Earlier in an address, the Medical Director of the Koforidua Regional Hospital, Dr Obeng Apori, called on the NHIC to release funds early to the schemes for them to pay hospitals and clinics, which provided services to their members.

He appealed to the Council to approve the proposed standard charges of health care delivery to help to reduce arguments over the cost of health care between service providers and the managers of the schemes. Dr Apori explained that for the month of October this year, the Health Insurance Schemes provided 19.9 per cent of the total revenue realized by the Hospital for the month.

He explained that if such huge amounts of money would be held up by the schemes for a long time, it could put a stress on the resources of the hospital and could affect acquisition of supplies and the quality of care.

Dr Apori called on the managers of the schemes to inform the Management of the Hospitals on reports of illegal charges that they received from their members to help the Hospital to take measures against any medical staff who might be involved in such illegal deals. He emphasised that the NHIS had come to stay and that was the best thing that could be done for the citizens of the country and, therefore, called on employees of the scheme to contribute his or her best for its success.

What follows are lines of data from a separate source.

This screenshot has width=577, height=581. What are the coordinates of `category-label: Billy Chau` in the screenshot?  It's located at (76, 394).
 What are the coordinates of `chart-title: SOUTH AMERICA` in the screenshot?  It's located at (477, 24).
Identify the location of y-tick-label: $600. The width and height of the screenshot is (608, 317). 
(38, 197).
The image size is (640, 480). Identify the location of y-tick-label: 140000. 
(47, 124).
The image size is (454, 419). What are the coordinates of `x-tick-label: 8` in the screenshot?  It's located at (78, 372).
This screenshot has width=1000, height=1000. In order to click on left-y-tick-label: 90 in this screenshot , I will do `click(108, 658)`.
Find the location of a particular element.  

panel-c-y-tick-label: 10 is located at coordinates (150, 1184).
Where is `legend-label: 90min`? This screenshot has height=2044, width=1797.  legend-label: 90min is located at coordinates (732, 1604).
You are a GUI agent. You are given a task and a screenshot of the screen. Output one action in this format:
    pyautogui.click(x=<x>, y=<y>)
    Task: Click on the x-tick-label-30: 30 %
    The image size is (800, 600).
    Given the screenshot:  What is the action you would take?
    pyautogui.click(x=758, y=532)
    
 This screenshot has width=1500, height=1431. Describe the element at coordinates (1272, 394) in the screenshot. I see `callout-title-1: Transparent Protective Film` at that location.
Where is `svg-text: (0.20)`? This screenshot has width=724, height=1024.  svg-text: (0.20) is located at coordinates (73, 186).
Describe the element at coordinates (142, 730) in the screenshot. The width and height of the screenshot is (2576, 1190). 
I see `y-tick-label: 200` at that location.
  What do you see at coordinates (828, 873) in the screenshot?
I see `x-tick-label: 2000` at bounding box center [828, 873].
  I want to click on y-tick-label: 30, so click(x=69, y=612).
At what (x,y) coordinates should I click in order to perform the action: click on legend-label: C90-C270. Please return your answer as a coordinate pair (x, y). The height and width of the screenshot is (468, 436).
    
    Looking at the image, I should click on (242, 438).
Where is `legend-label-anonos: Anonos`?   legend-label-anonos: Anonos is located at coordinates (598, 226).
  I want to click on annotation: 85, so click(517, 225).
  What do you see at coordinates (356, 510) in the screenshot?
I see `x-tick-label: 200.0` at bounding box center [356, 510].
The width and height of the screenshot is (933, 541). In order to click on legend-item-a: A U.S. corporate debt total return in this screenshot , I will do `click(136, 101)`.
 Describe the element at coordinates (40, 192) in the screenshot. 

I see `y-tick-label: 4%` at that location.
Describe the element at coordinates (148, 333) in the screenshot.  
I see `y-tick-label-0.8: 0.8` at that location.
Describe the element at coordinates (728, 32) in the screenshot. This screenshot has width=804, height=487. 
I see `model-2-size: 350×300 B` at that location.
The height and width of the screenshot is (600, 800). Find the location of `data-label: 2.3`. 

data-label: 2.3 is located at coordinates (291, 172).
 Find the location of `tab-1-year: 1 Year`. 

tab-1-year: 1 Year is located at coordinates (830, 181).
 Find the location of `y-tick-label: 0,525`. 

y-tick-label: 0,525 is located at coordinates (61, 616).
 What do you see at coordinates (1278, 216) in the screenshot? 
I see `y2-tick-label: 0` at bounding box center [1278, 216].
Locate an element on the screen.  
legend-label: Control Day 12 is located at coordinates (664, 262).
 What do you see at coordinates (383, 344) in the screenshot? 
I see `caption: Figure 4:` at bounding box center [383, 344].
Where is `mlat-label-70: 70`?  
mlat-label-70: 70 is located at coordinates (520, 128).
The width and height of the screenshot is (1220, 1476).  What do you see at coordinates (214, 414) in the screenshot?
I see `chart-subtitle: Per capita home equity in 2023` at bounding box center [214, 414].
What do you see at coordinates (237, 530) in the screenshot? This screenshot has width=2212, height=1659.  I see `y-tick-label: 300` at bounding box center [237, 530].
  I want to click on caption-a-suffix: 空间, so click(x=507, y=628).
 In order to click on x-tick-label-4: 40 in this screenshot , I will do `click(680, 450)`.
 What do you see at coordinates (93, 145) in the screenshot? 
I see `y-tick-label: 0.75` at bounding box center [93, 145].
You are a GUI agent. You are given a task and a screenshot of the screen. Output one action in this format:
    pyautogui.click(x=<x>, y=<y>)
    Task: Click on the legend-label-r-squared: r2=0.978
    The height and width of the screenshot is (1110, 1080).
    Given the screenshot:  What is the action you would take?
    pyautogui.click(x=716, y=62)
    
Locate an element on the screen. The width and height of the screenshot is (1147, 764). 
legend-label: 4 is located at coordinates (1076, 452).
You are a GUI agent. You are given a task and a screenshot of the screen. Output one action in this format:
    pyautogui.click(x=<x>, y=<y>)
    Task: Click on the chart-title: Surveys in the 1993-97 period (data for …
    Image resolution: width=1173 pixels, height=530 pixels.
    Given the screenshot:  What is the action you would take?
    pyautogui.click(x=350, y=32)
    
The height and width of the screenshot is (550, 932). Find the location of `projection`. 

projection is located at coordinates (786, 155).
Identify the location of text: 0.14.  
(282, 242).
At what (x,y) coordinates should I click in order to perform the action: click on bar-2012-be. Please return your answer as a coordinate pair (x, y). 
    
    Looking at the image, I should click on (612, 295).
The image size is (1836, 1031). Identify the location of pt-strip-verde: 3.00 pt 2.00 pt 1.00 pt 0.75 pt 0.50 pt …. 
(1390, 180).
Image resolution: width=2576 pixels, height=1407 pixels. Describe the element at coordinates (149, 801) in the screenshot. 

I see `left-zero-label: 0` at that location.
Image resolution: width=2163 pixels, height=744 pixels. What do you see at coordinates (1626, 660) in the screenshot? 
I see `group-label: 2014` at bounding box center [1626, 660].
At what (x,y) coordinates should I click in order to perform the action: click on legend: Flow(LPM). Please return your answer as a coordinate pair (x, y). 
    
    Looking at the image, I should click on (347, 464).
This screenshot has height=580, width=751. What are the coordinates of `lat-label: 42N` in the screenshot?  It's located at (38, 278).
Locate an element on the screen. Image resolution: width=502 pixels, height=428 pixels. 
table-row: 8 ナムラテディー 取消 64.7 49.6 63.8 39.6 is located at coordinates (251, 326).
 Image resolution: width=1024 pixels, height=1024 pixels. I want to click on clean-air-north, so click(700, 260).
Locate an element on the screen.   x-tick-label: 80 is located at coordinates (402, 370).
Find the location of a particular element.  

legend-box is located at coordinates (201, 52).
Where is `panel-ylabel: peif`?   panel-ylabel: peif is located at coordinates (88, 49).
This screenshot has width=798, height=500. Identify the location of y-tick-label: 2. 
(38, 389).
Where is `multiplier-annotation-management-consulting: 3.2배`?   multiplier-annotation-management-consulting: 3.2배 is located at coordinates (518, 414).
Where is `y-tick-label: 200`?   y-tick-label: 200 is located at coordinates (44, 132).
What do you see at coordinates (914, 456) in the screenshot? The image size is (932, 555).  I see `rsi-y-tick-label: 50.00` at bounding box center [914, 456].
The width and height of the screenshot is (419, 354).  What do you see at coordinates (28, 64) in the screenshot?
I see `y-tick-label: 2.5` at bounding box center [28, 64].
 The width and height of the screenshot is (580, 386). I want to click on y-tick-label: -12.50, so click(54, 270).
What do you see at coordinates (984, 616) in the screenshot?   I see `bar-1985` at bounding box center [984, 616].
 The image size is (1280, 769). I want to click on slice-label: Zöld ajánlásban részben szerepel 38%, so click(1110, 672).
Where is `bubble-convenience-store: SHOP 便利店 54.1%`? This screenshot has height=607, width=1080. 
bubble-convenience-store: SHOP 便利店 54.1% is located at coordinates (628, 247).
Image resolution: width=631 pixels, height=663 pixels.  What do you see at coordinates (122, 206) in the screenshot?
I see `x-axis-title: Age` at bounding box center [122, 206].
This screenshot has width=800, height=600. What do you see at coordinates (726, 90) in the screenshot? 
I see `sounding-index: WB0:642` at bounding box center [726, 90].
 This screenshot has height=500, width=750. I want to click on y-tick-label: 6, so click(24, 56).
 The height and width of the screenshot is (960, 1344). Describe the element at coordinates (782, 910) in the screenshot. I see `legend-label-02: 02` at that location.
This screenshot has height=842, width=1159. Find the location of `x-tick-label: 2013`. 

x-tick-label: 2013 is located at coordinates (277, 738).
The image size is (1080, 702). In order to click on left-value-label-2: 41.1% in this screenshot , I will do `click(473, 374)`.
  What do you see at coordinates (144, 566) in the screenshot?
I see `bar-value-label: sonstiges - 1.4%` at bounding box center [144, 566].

The Administrator of the Hospital, Mr Lucio Derry, said some of the challenges facing the Hospital included cumbersome processing of claims, especially at the Pharmacy and Laboratory Departments. He explained that if health staff would have to spend long hours filling claims forms then there would be very little time left for their professional service and that could affect the quality of work.

Mr Derry, therefore, appealed to the schemes to help to simplify their claims forms and suggested that they engaged desk officers for the Hospital to take over the documentation process from the Hospital. The Eastern Regional Co-ordinator of NHIS, Mr George Kumi-Kyeremeh, said the Region planned to initiate a networking among the schemes in the Region such that with the same card, a registered member of a scheme from one district could access health care in another district in the Region.